塞内卡病毒是猪的新发病病原，其3C蛋白被鉴定作为水解酶裂解天然免疫信号通路分子而抑制干扰素产生。本项目前期研究揭示了3C蛋白通过其去泛素化酶活性抑制天然免疫的机制，同时还筛选出病毒蛋白VP2与2B具有抑制天然免疫的作用，但机制尚不清楚。针对该科学问题，本项目首先对VP2和2B蛋白抑制天然免疫信号转导的靶蛋白进行鉴定；然后分析VP2和2B对靶蛋白的表达、复合体形成、活化及修饰（泛素化、磷酸化和二聚化等）的影响，鉴定相关调控路径和参与蛋白，揭示其调控与修饰机制；最后，鉴定其抑制天然免疫的功能域或位点，并构建功能域或位点突变的重组病毒，在体外和体内两方面比较重组病毒和野生型病毒抑制天然免疫的功能差异、以及在动物体内复制和致病差异，系统确证拮抗机制。通过本项目研究，解析VP2和2B蛋白抑制天然免疫的机制，为系统阐明塞内卡病毒免疫抑制和致病机制提供新的数据。

Senecavirus A (SVA) is the causative agent of an emerging disease in pigs. The viral protein 3C is identified as a protease that can cleave the adaptor molecules of host innate immune pathway and inhibit interferon production.
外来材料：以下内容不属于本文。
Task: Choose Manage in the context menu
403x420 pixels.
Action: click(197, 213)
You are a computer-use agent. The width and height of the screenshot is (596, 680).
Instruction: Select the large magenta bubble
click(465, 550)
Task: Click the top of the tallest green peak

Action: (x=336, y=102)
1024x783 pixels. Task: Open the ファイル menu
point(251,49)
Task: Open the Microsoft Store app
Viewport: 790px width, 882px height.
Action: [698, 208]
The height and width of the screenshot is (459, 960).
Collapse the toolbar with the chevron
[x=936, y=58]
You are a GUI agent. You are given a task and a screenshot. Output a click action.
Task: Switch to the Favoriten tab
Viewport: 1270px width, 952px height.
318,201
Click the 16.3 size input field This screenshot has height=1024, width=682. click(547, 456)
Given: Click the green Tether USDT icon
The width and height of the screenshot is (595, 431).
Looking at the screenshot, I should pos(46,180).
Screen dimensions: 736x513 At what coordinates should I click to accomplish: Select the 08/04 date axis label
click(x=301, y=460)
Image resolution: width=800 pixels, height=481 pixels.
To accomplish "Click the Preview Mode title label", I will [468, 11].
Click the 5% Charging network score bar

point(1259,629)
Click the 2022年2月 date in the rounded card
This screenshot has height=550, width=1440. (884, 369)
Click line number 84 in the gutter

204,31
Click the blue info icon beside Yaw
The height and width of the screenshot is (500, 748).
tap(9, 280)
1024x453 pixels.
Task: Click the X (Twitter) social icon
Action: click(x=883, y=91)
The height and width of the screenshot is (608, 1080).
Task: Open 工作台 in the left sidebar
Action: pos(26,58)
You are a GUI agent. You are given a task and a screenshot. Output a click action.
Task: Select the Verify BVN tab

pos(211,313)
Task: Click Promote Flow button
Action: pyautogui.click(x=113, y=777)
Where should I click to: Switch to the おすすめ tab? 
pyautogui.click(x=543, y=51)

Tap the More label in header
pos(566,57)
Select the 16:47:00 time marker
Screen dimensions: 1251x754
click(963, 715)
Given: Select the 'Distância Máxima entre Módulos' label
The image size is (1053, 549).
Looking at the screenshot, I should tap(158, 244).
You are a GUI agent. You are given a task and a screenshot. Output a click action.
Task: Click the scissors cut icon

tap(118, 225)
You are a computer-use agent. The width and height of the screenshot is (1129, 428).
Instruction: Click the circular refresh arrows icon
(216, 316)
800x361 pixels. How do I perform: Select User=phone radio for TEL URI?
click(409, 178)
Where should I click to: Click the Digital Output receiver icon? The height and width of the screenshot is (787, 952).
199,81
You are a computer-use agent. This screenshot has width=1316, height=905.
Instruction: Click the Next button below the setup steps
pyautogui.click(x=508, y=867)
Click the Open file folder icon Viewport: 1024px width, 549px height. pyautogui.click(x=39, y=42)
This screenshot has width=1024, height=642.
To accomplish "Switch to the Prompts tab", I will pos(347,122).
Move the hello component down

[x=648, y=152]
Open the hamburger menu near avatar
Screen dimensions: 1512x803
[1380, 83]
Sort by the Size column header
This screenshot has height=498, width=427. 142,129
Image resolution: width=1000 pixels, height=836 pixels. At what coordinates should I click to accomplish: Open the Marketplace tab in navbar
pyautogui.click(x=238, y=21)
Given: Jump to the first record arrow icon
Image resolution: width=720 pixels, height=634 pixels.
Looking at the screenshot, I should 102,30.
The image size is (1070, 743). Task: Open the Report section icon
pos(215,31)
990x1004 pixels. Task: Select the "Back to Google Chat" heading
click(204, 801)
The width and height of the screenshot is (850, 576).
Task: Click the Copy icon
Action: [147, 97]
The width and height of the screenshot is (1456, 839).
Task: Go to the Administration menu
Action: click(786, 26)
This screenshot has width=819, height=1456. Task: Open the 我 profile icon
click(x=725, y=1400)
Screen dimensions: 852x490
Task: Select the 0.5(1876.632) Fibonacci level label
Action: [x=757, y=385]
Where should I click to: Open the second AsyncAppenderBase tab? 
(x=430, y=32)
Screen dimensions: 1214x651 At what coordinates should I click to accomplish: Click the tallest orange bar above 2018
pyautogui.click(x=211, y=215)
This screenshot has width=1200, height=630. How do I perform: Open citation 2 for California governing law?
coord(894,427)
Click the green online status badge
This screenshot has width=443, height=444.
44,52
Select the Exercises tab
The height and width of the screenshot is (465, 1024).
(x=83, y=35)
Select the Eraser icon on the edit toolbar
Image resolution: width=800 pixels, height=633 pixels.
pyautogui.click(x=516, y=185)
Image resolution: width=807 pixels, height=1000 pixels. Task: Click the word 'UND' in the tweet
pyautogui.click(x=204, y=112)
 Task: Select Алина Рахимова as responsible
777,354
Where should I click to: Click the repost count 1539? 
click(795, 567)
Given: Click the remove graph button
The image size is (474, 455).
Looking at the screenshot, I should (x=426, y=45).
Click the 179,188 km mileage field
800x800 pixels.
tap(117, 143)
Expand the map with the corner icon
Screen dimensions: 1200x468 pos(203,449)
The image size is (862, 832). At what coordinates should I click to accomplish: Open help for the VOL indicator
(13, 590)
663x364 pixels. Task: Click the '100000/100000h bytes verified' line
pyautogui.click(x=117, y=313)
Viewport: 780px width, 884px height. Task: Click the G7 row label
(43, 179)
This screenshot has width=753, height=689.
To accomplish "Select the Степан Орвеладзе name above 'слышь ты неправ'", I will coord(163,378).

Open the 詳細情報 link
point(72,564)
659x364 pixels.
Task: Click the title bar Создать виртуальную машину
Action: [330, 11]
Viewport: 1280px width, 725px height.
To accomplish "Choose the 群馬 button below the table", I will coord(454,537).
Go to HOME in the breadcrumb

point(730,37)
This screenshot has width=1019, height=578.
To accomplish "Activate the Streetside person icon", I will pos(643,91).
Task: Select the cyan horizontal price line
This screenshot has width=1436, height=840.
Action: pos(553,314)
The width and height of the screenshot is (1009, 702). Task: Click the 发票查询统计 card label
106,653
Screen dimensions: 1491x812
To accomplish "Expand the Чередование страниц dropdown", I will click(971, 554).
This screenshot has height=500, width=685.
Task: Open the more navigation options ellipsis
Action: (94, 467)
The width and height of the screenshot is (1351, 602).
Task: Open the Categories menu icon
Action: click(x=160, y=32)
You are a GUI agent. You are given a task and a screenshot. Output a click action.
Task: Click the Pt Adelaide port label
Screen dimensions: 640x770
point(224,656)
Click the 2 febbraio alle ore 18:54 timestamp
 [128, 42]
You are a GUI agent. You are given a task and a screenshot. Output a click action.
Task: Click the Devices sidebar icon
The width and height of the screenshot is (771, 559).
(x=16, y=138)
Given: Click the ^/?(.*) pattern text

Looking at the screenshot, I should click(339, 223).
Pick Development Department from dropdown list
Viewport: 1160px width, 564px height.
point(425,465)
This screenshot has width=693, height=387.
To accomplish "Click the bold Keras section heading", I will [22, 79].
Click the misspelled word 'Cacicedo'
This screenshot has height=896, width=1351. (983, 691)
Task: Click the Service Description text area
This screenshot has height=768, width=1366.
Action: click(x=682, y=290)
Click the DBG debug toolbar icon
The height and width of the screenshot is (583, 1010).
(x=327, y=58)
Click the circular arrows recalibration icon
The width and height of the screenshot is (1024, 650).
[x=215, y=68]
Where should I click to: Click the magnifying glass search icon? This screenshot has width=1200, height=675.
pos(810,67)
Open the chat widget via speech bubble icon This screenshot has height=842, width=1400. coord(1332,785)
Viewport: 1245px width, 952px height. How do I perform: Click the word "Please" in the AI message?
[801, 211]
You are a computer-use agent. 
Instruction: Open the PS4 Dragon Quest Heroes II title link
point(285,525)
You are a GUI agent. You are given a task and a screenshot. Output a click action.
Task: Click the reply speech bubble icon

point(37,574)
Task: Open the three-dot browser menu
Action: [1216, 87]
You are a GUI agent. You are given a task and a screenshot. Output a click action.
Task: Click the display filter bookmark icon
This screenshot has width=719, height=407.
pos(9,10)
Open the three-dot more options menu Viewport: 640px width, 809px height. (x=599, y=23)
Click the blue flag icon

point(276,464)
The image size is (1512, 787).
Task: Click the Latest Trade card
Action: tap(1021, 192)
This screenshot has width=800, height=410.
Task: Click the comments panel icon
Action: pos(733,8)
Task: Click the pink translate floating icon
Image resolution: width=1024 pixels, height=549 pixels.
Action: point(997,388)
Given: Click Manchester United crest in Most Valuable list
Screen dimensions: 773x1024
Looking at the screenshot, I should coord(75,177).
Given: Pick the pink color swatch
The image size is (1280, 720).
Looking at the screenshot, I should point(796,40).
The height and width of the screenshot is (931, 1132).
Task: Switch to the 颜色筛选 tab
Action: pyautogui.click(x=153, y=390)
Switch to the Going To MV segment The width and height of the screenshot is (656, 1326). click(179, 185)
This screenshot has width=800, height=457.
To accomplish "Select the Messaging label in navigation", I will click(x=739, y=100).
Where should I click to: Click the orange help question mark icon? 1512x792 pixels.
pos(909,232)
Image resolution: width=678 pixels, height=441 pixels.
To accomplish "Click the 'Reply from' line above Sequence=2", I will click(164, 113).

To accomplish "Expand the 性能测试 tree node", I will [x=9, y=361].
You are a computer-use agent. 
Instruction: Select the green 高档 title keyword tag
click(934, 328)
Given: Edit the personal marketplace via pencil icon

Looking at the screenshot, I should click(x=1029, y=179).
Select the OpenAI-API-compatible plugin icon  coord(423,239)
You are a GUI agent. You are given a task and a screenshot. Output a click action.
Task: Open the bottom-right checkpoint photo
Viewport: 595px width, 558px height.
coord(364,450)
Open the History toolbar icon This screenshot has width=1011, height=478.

Our previous study determined that 3C protein also suppresses host innate immune response by blocking the activation of several adaptor molecules of interferon pathway through its deubiquitinase activity. We further identified that the VP2 and 2B proteins of SVA were two new antagonistic factors that can suppress host innate immune response; however, the involved mechanisms remain unknown. In this project, we will identify the adaptor molecules of type I interferon pathway that are targeted by VP2 or 2B, and explore the involved antagonistic mechanisms for VP2 and 2B to block, inhibit or disrupt the functions of the targeted proteins and the involved signal transduction. The antagonistic domains or sites of viral proteins will be determined, and the recombined SVA will be rescued to verify the functions of these antagonistic domains or sites in the cell and animal levels. The data to be generated from this project will clarify the mechanisms of VP2 and 2B proteins to block innate immune response and provide theoretical basis for dissecting the mechanisms of how SVA inhibits host innate immune response.